Aviator sunglasses have been an icon of cool, calm, and collected celebrities everywhere for decades. We know them by their colored shades, extra-thin frames, and the signature Ray Ban logo tucked away neatly at the edge of the lens. But where did this iconic frame come from? Why do we know them as the international sign that a cool, tough and, most importantly, famous person is coming our way? Let’s take a look at the history and find out a little more.
A Drop From the Top
In the early 20th century, daredevil pilots were on a mission to fly the highest. Commercial flyers these days won’t be able to picture it, but back then, planes came with little insulation and people flying in them could not withstand the temperatures up there in the aerospace.
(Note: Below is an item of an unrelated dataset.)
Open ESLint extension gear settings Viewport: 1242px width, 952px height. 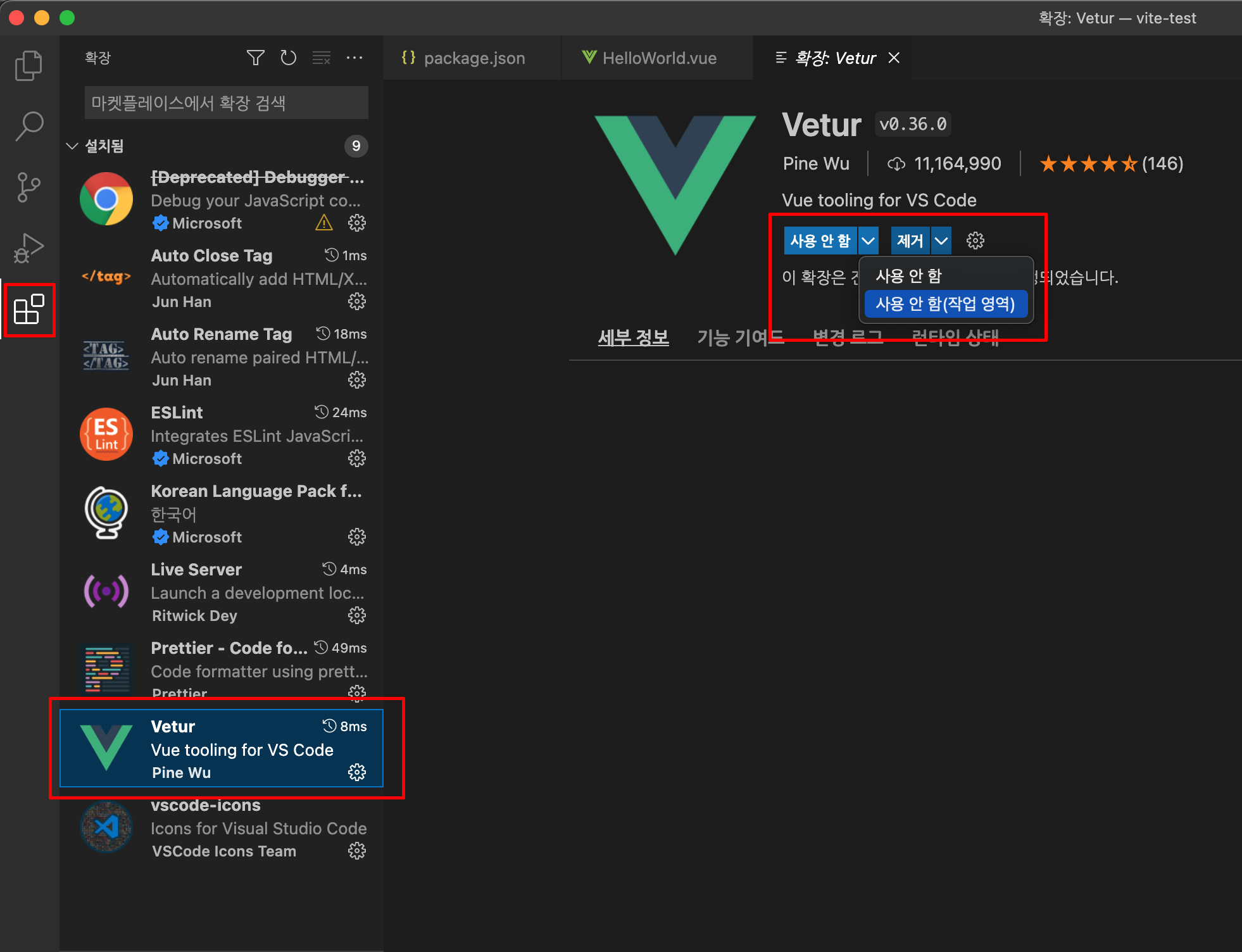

To get to heights higher than Everest, these pilots would don leather hoods and fur-lined goggles. If these goggles fogged up, you were in trouble either way.
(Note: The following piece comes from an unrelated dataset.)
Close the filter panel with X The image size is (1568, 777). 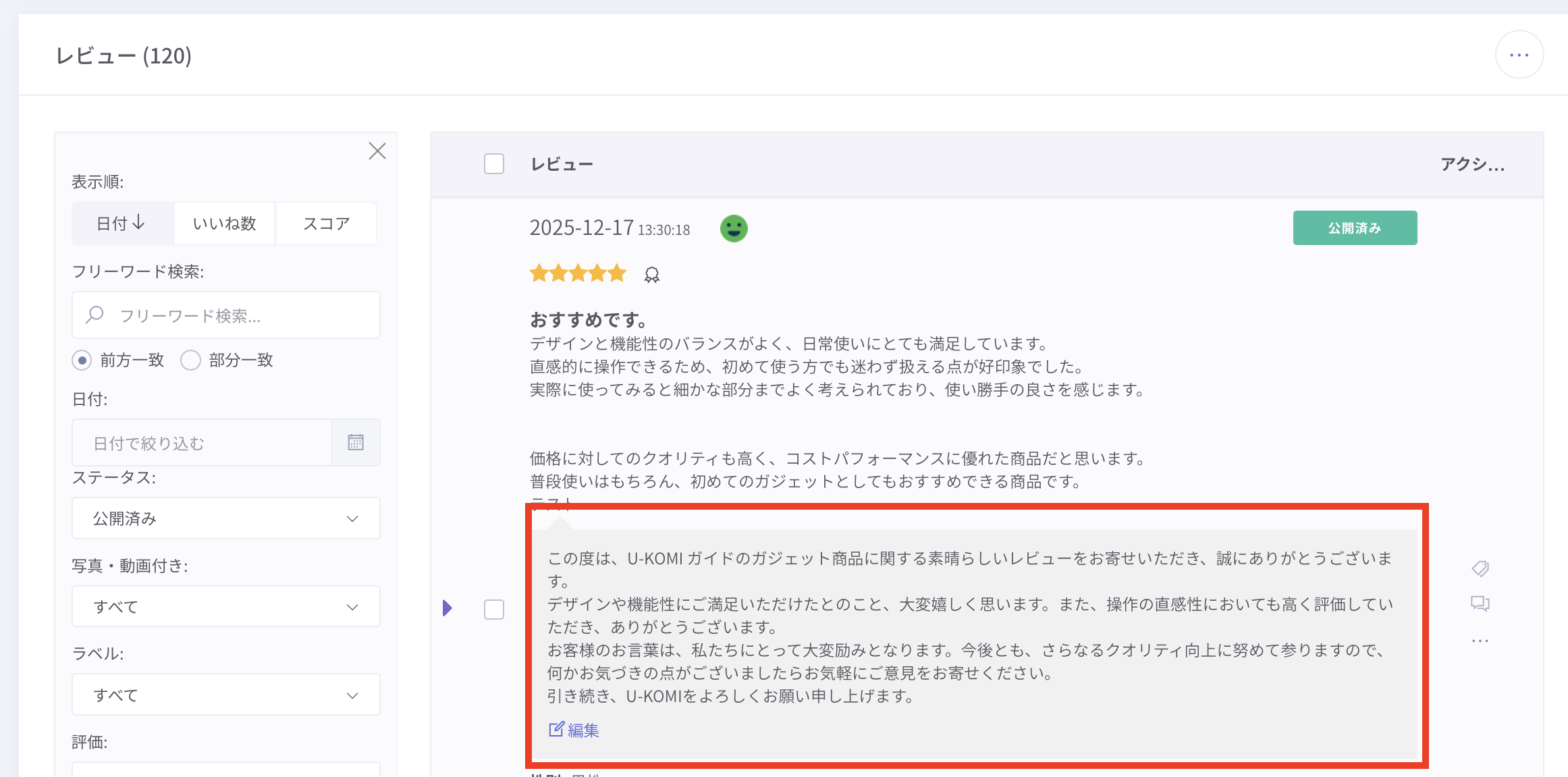point(377,151)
Such was the story of Shorty Schroeder, who took a biplane above 33,000 feet and found himself with foggy glasses. He quickly pulled them off, only to find his vision blurred and his eyes frozen over, which must have been a horrifying feeling mid-air. By some miracle, Schroeder landed the plane and was greeted by friend and pilot John Macready, who would never forget seeing his friend deal with frozen eyes after leaving that plane.
The Sunlight Hurts My Eyes
Aside from the fogging issue, early goggles provided no glare protection, so John Macready decided to start working with Bausch & Lomb. His goal? To create glasses that shielded you from the sun while you flew to death-defying heights. His goggles, which were soon to be called “aviators,” began to be advertised in the 1930s. Worth several hundred dollars, these frames were out of reach for the layman, but their scientific glare protection worked for pilots, as well as fishermen and golfers, who often had to deal with glare. Macready reportedly chose the iconic teardrop design and frame that would one day become legendary. For the time being they would be known as sporting equipment, but that soon changed.
Aviators for Everyone
By the 1970s, aviators started to take on somewhat of a fashion edge, with different versions of the sunglasses being developed for different markets. One such market was for women, who could now choose a rather garish-sounding pink frame with rhinestone attachments. As popular culture started to grow around the music and film industries, more and more famous people started to wear the iconic frames. Elvis Presley, Gloria Steinem, and Hunter S Thompson were all seen sporting aviators. Even the Unabomber was seen wearing them.
Through Sepia-Tinted Glasses
By the 1980s, the “Serengeti” brand had erupted and brought sepia-toned lenses with it. Other actors were seen to sport the lenses, but one in particular wore them in a way that harked back to Ray Ban aviators’ roots; that man was Tom Cruise as Maverick in the movie Top Gun.